How would one tell the difference between a star and a white hole?

The spectrum. It would be extremely blueshifted, in a white hole, due to the expelling of the material. Material near a white hole doesn't accumulate near it, the expelled material is moving so rapidly, that it leaves the vicinity of the white hole very quickly.


Feel free to attack this, I'd just like to know if there's a simple way one would know the difference.

Hope this helped

Sir Knots A Lot
2010-Sep-11, 01:52 PM
The spectrum. It would be extremely blueshifted, in a white hole, due to the expelling of the material. Material near a white hole doesn't accumulate near it, the expelled material is moving so rapidly, that it leaves the vicinity of the white hole very quickly.


There are blue stars...

If a white hole is gravitationally attracting matter that is boiling out of its event horizon, what mechanism would be expelling the material rapidly?

Nereid
2010-Sep-11, 03:17 PM
There are blue stars...

N1: What is the expected SED (spectral energy distribution) of the white hole-stars idea (per the OP)?



If a white hole is gravitationally attracting matter that is boiling out of its event horizon, what mechanism would be expelling the material rapidly?
This is your ATM idea, isn't it SKAL?

N2: At what rate is matter being expelled from the white hole at the centre of the 'star', in this ATM idea (per the OP)?

korjik
2010-Sep-11, 03:40 PM
There are blue stars...

If a white hole is gravitationally attracting matter that is boiling out of its event horizon, what mechanism would be expelling the material rapidly?

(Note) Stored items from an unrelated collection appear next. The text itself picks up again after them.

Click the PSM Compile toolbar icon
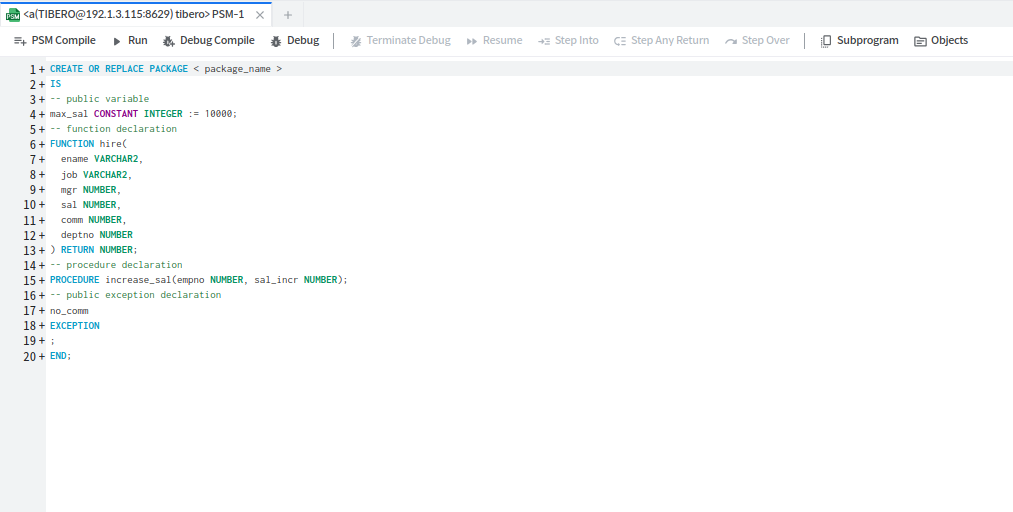tap(20, 41)
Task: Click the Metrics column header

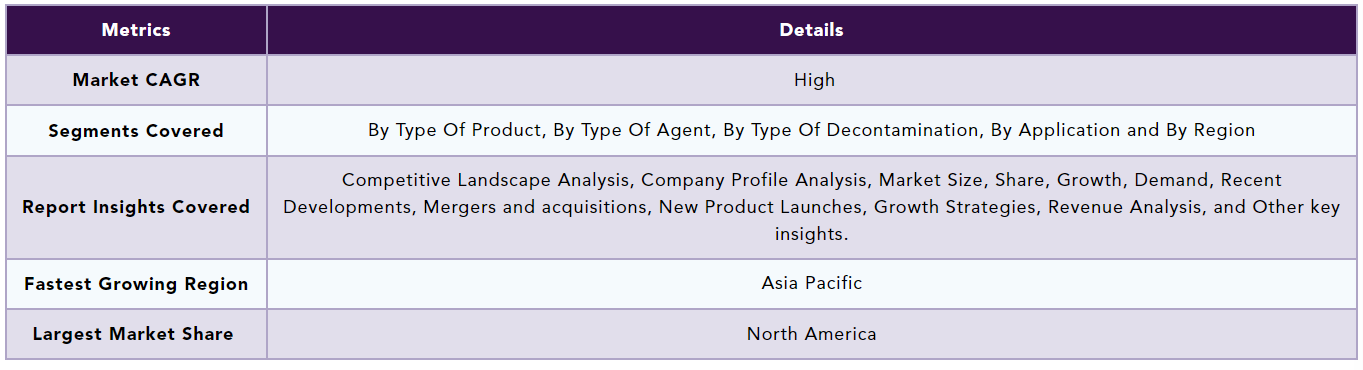Action: [x=136, y=30]
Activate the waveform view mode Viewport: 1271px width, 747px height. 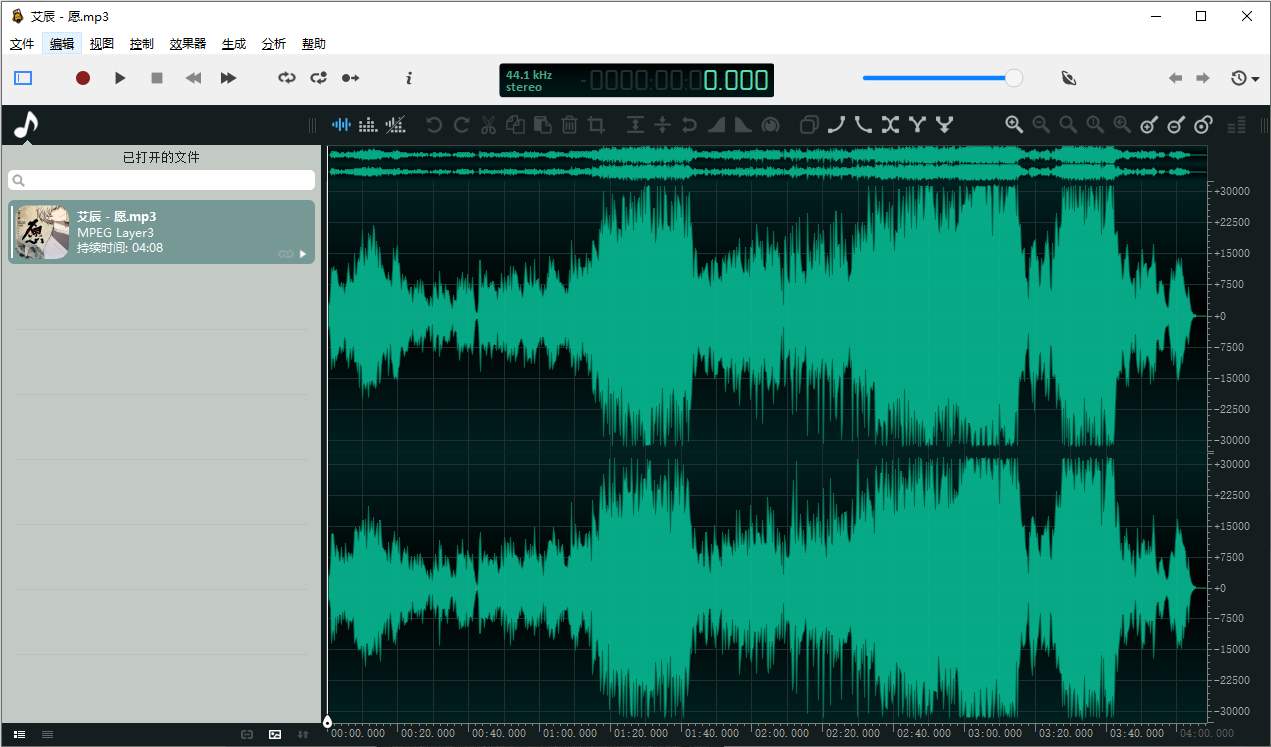pos(341,124)
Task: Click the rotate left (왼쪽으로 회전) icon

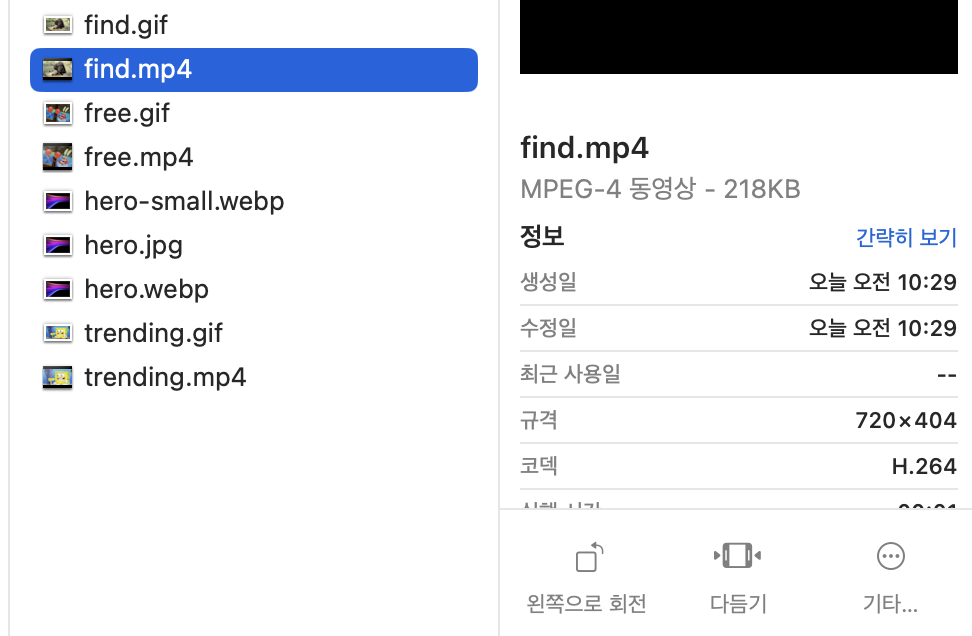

The same one that causes stars to expel matter. It is really really hot.

Tensor
2010-Sep-12, 01:41 AM
There are blue stars...

If a white hole is gravitationally attracting matter that is boiling out of its event horizon, what mechanism would be expelling the material rapidly?

blue color and blue shift are two different things. The blue color is due to the temperature. The blue shift is due to the velocity of the particles. A white hole is the opposite of a black hole. It would not be attracting anything, it would be pushing stuff away as fast as a black hole attracts material

Jim
2010-Sep-13, 01:18 AM
... What if some stars themselves are in fact white holes? ... How would one tell the difference between a star and a white hole?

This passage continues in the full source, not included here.